The line containing "How do I perform: Open" marks the start. Restate it and every following line through the end of the records exactly, and nothing else, leaving out the pictures.

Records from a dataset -
++++

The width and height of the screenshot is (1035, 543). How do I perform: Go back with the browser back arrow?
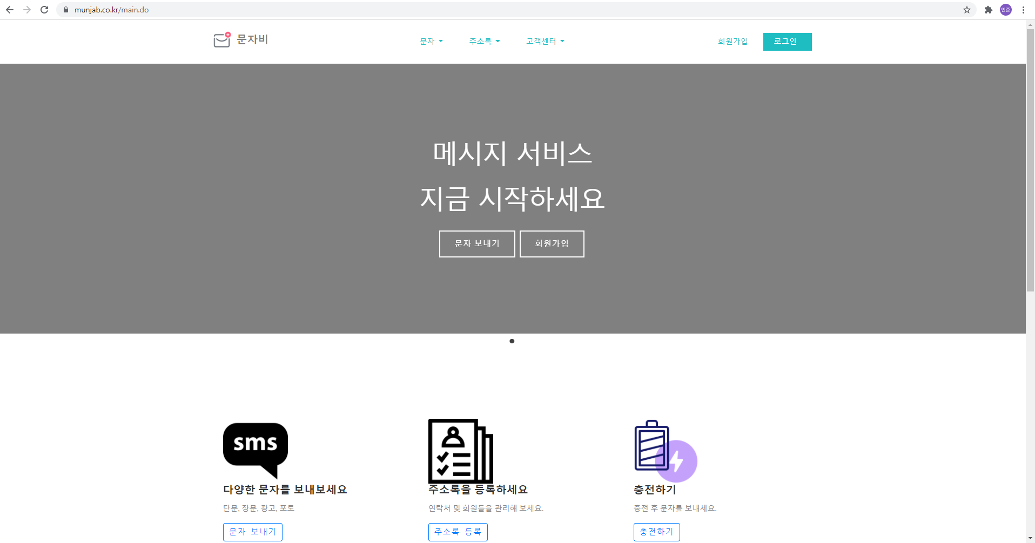click(10, 10)
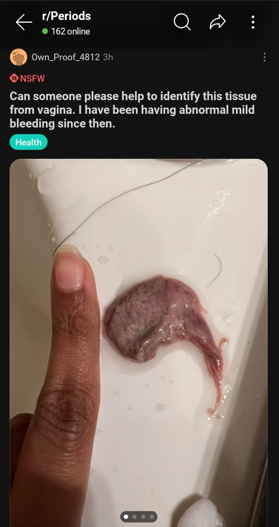
Task: Tap Own_Proof_4812's avatar icon
Action: coord(18,57)
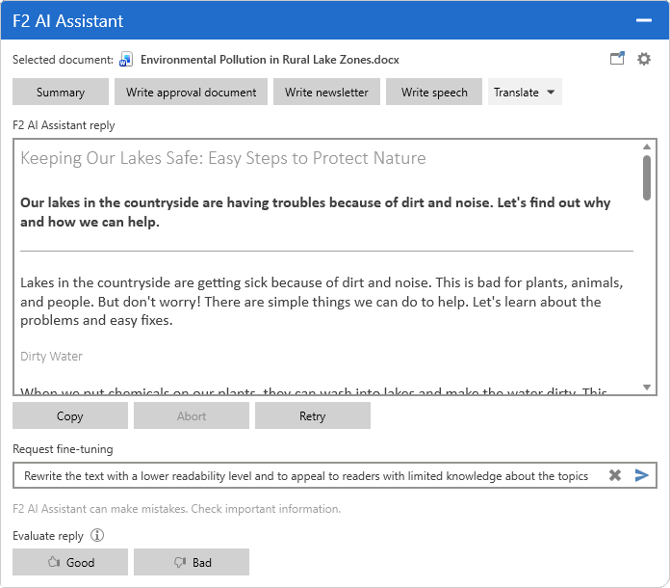Click Write speech button
This screenshot has height=588, width=670.
point(434,92)
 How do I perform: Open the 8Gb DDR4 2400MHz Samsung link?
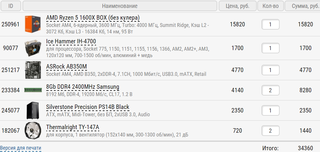tap(83, 87)
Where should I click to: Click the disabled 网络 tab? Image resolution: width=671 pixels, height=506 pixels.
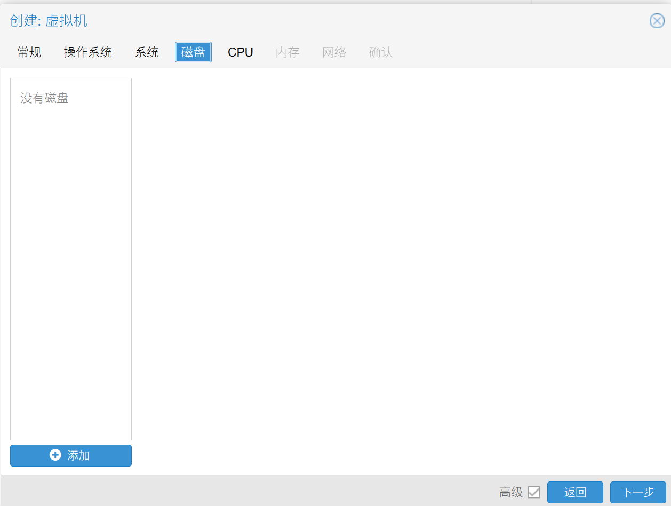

++++

Solution below -
 How do I perform: Open the 8Gb DDR4 2400MHz Samsung link?
tap(83, 87)
Where should I click to: Click the disabled 网络 tab? Image resolution: width=671 pixels, height=506 pixels.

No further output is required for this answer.